On dit qu’un individu souffre de manie dysphorique lorsqu’il présente des symptômes dépressifs associés à des épisodes maniaques. Ceci est généralement observé chez les personnes atteintes de trouble bipolaire. Il est également connu sous le nom de Mixed Mania. Les critères du DSM-V précisent que pour qu’un individu soit diagnostiqué comme manie dysphorique, il est essentiel qu’il présente des épisodes complets de dépression et d’épisodes maniaques pendant au moins une semaine.[1]
Trouble bipolaireest une condition psychologique qui survient chez environ 3 % des personnes aux États-Unis. Des études suggèrent qu’environ 30 à 40 % des personnes atteintes de trouble bipolaire souffrent de manie dysphorique.
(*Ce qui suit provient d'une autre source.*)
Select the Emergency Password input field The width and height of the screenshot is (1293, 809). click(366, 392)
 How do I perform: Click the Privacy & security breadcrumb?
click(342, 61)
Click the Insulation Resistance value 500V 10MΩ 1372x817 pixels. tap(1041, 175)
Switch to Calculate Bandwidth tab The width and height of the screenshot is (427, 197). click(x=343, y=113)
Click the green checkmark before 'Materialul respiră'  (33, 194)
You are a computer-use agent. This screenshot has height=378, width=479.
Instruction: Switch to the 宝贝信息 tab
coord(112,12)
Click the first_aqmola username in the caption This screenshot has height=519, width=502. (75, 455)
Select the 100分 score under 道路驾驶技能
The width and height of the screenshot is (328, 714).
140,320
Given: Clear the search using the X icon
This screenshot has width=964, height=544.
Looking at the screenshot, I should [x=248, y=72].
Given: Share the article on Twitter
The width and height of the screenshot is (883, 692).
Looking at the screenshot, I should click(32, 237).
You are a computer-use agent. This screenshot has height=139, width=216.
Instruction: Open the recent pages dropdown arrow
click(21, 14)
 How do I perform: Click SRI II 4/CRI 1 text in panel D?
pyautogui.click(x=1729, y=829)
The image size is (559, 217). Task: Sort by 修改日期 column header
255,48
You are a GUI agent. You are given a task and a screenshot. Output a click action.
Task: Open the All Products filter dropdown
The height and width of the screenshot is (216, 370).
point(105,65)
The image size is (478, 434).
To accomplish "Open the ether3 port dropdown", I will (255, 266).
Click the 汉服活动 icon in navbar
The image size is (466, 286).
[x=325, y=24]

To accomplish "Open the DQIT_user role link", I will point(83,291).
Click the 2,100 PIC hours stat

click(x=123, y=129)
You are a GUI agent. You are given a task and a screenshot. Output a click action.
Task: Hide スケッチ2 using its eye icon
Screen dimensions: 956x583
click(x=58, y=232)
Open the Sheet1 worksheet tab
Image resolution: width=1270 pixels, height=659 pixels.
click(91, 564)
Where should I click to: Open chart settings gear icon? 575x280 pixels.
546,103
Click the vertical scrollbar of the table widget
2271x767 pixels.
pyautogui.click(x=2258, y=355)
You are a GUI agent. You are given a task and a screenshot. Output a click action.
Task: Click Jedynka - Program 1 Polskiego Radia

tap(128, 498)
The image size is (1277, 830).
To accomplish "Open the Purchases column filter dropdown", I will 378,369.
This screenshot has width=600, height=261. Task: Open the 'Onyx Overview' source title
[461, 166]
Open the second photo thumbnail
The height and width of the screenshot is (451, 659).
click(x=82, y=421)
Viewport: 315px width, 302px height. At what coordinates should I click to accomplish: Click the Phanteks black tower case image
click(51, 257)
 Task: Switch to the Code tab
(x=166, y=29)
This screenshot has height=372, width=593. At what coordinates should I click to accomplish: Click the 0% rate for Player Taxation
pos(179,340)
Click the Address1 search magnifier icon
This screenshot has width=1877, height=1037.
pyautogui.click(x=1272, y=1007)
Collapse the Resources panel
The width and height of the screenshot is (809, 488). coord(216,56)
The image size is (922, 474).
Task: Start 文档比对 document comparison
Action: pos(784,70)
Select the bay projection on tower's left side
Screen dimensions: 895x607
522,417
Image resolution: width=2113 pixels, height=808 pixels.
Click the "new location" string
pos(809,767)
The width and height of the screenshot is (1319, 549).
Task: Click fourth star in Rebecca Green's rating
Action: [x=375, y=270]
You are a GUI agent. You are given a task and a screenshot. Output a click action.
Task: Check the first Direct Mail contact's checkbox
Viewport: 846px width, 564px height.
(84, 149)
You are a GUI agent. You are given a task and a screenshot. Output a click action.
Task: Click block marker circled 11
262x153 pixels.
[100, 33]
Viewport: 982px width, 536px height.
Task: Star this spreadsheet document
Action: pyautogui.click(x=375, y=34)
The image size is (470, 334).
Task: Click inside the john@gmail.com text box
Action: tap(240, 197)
Ceci est basé sur un rapport d’étude publié en 2015. Le fait de ressentir à la fois des symptômes dépressifs et des épisodes maniaques rend cette maladie assez difficile à diagnostiquer puis à traiter pour les médecins. Cependant, il existe différents traitements disponibles qui ont été expliqués en détail ci-dessous.[2]
Quelles sont les causes de la manie dysphorique ?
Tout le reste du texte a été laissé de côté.